-- SELECTED PASSAGE follows --

The Staten Island and south Brooklyn congressman is a blunt-talking Democrat, relatively conservative for New York City, who recently lost his close reelection race to Republican Nicole Malliotakis. He’s since registered a mayoral campaign committee with the city’s Campaign Finance Board and seems all but certain to run. Rose is a captain in the Army National Guard and a decorated veteran who served in Afghanistan. He has little experience navigating city bureaucracy, but in an interview with the New York Times, he framed his outsider background as a strength: “If you want someone with experience and guts and ability to end our broken politics, then I could be your candidate.”

Maybe Running

Christine Quinn

Former City Council Speaker Christine Quinn is reportedly weighing another bid. Now CEO of the homeless-services group Women in Need, she had been a front-runner in the 2013 Democratic primary, but was hampered in part by her ties to Mayor Bloomberg and the overturning of term limits. After fading in the final stretch, she came in third. Her recent work in homeless services amid the city’s ballooning population of unhoused New Yorkers — especially now that the city is teetering on the edge of an eviction crisis — could offer renewed relevance.

John Catsimatidis

The billionaire supermarket magnate who previously ran in the 2013 mayoral primary and lost the Republican nomination to Joe Lhota is said to be mulling another run. Catsimatidis, who spent $11 million on his failed mayoral bid, claims he’d go big with an eye-popping $100 million in campaign spending if he does throw his hat into the mayoral ring. His radio show and Instagram-famous Republican-operative daughter won’t hurt either.

-- SELECTED PASSAGE concluded --
-- DATA BELOW follows --

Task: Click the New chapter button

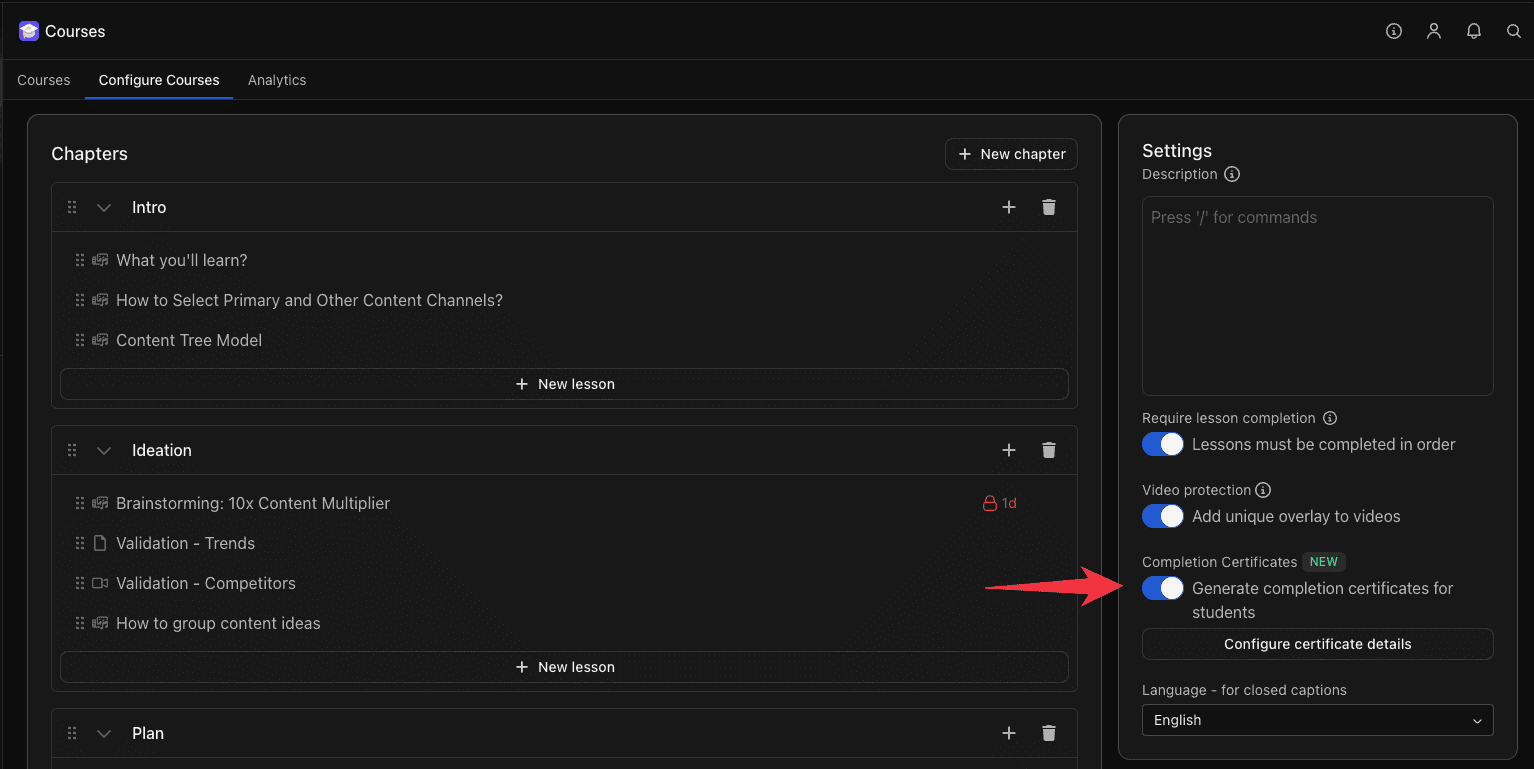Action: 1011,154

-- DATA BELOW concluded --

_COMPLETE THE FOLLOWING_:
a - Answer these from the profiles of New York City mayoral hopefuls:
(i) Whom did Rose lose his close reelection race to?
(ii) Which homeless-services group does Christine Quinn now lead as CEO?
(iii) How much did Catsimatidis spend on his failed mayoral bid?
b - Pick up the profiles of New York City mayoral hopefuls after their last sentence and keep writing them.

_SET OF ANSWERS_:
a -
(i) Republican Nicole Malliotakis
(ii) Women in Need
(iii) $11 million

b -
The Also-Runnings*

Isaac Wright

The lawyer is the inspiration for the ABC series For Life, based on his wrongful conviction on drug charges in 1991 and his quest to clear his name.

Paperboy Prince

The nonbinary Brooklyn rapper, and former congressional candidate, Paperboy Love Prince has officially filed paperwork with the city’s Campaign Finance Board. Their official announcement will come in the form of a “Paperboy for Mayor” album with policy-driven raps, like their recent song about canceling rent.

Quanda Francis

Francis, who has a background in accounting, is a Brooklyn native who grew up in public housing and currently lives in Brooklyn Heights.

Art Chang

The child of Korean immigrants, he describes himself as a “reform activist” and “technology innovator.”

Stephen Bishop Seely

Few biographical details are offered on his campaign website, which is oddly blurred for someone who says they seek to create an “inclusive and unifying vision” for the city.

Edward Cullen

No relation to the fictional character of Twilight fame. He’s going by Eddie Cullen probably exactly for that reason.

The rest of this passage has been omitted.